==== Data under study ====

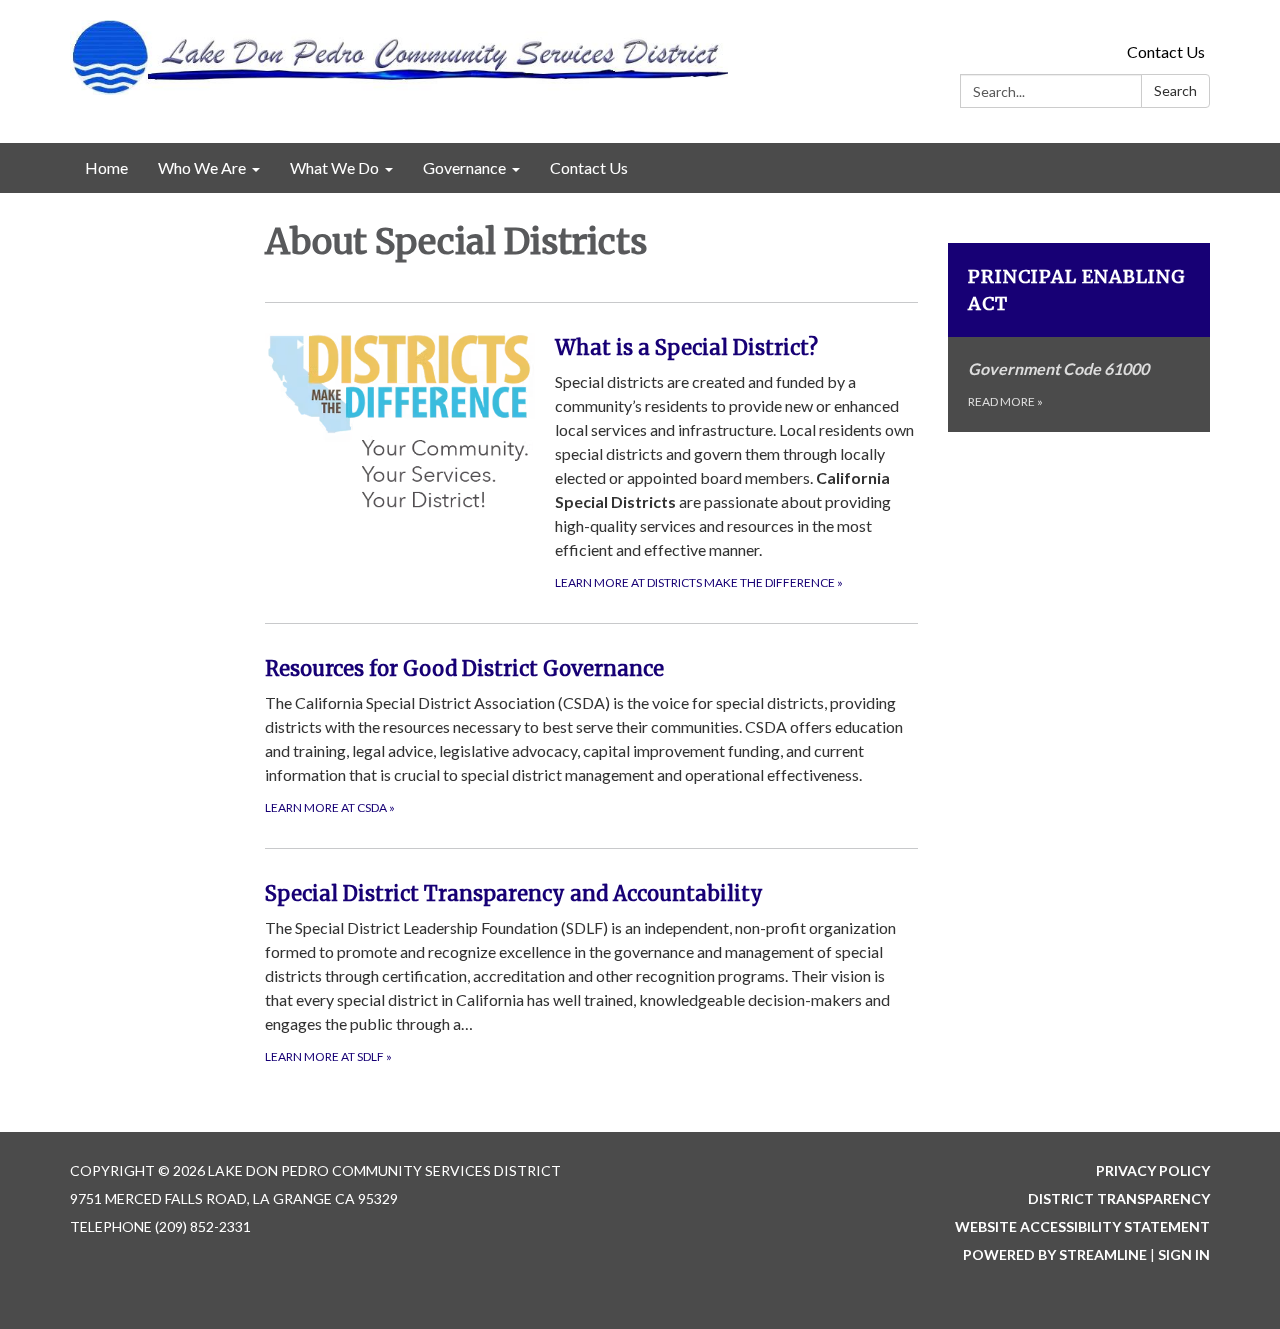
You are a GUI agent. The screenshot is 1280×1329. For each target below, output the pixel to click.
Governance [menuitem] (464, 167)
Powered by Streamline (1055, 1254)
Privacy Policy (1153, 1170)
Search (1175, 90)
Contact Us (1166, 51)
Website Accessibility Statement (1082, 1226)
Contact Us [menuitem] (589, 167)
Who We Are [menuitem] (202, 167)
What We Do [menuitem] (334, 167)
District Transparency (1119, 1198)
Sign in (1184, 1254)
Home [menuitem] (106, 167)
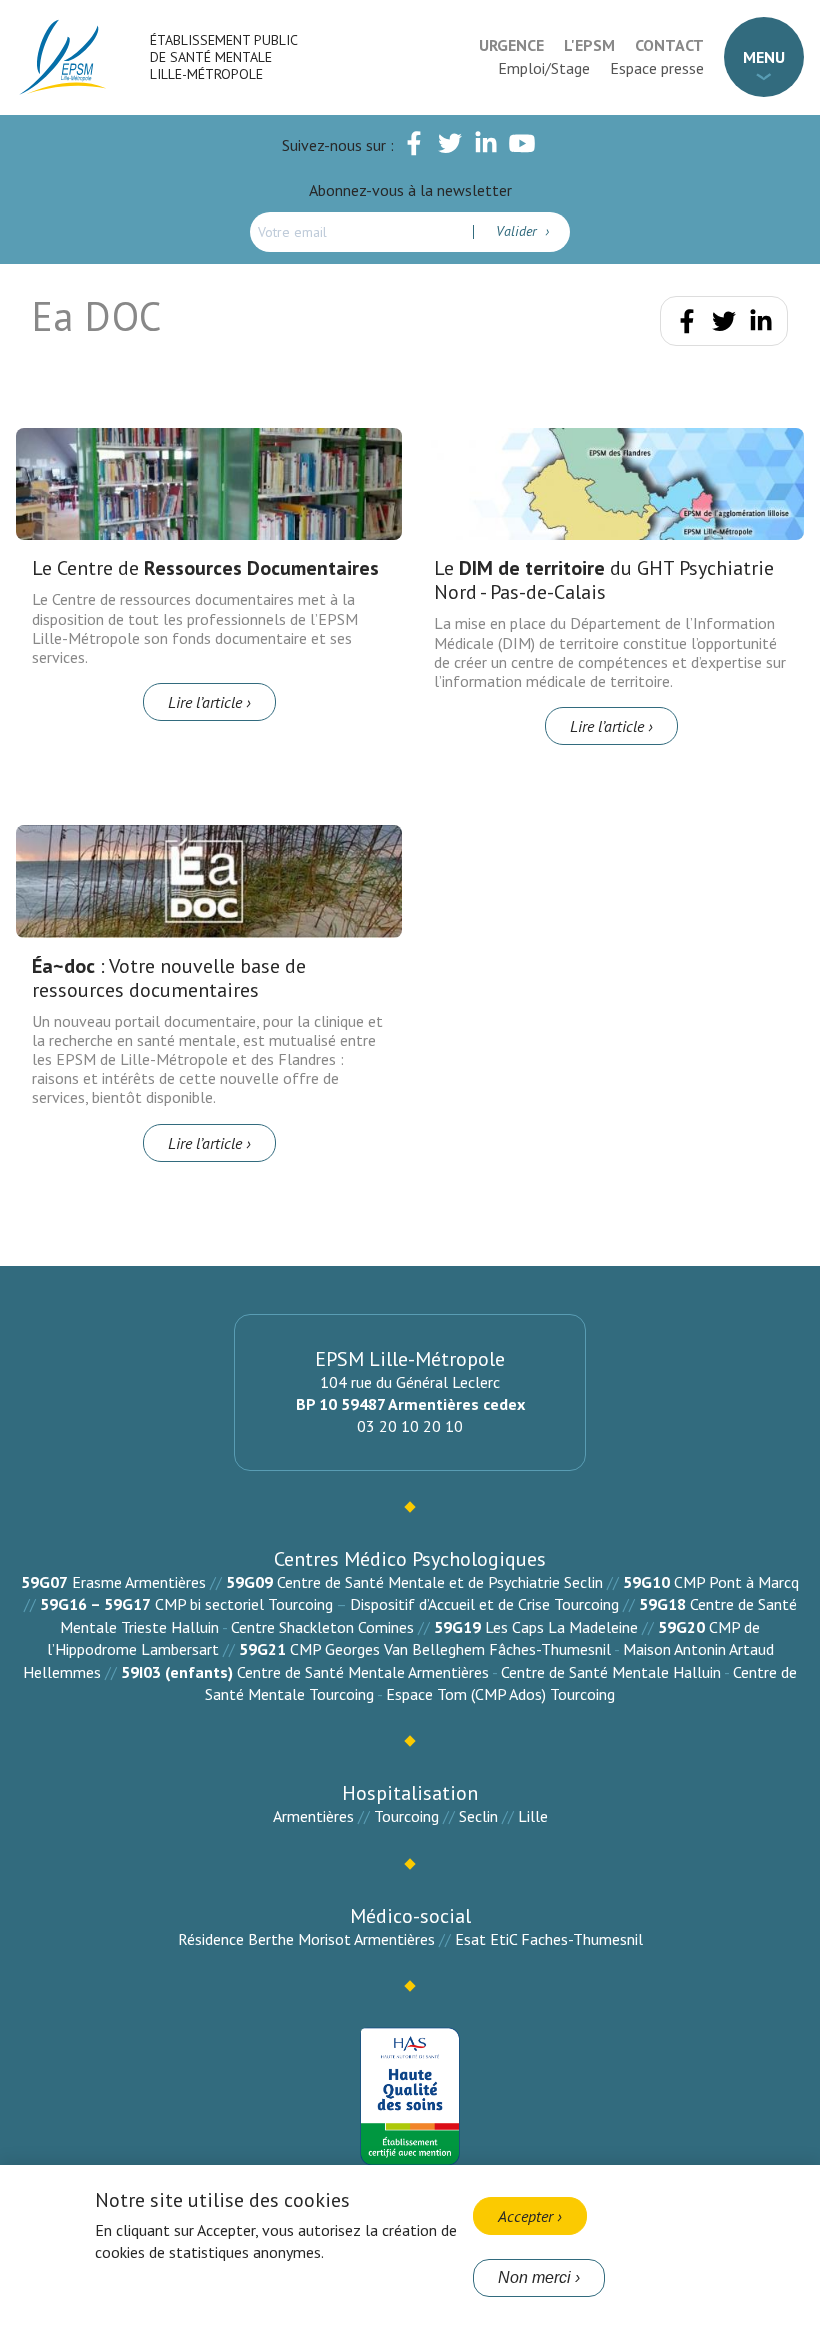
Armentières (313, 1816)
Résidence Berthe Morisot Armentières (306, 1939)
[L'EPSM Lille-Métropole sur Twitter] (450, 147)
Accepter (525, 2216)
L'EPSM (589, 45)
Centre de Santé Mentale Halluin (611, 1672)
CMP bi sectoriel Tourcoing (244, 1604)
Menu (764, 57)
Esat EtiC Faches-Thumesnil (549, 1939)
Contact (669, 45)
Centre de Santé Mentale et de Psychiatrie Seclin (440, 1582)
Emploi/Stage (544, 68)
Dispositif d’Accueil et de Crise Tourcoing (484, 1604)
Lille (533, 1816)
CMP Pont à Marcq (736, 1582)
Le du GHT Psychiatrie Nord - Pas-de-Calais (604, 580)
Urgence (511, 45)
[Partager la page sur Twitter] (724, 325)
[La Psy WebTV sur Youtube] (522, 147)
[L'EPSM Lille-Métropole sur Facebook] (414, 147)
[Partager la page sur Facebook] (687, 325)
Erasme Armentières (139, 1582)
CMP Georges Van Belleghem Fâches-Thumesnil (450, 1649)
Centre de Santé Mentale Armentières (363, 1672)
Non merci (534, 2277)
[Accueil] (64, 57)
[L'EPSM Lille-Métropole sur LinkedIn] (486, 147)
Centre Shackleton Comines (322, 1627)
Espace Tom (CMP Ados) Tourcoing (500, 1694)
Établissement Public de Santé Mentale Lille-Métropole (223, 57)
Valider (518, 231)
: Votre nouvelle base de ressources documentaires (169, 978)
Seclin (478, 1816)
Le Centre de (205, 568)
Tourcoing (406, 1816)
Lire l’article (205, 702)
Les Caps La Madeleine (561, 1627)
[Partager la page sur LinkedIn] (761, 325)
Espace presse (657, 68)
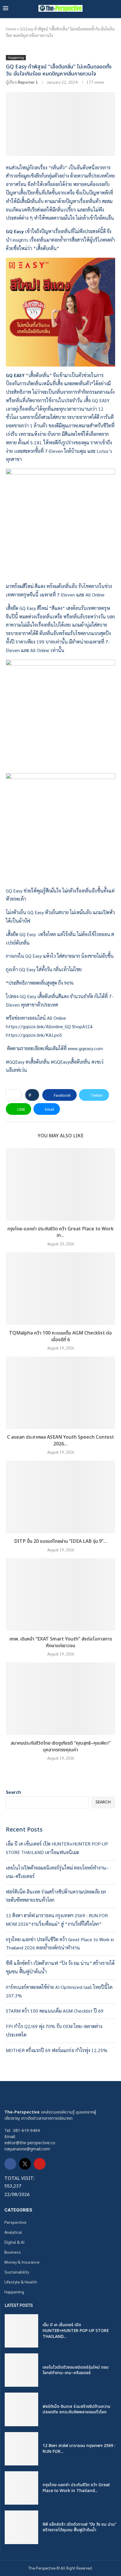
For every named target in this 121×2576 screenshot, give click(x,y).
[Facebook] (10, 2164)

====

Of all the entries above, repeat only the lines from the line that has "Urgence (511, 45)" to the line that has "Établissement Public de", both lines included, exactly.

# Solution for this problem
Urgence (511, 45)
[Partager la page sur Twitter] (724, 325)
[La Psy WebTV sur Youtube] (522, 147)
[L'EPSM Lille-Métropole sur Facebook] (414, 147)
[Partager la page sur Facebook] (687, 325)
Erasme Armentières (139, 1582)
CMP Georges Van Belleghem Fâches-Thumesnil (450, 1649)
Centre de Santé Mentale Armentières (363, 1672)
Non merci (534, 2277)
[Accueil] (64, 57)
[L'EPSM Lille-Métropole sur LinkedIn] (486, 147)
Centre Shackleton Comines (322, 1627)
Espace Tom (CMP Ados) Tourcoing (500, 1694)
Établissement Public de Santé Mentale Lille-Métropole (223, 57)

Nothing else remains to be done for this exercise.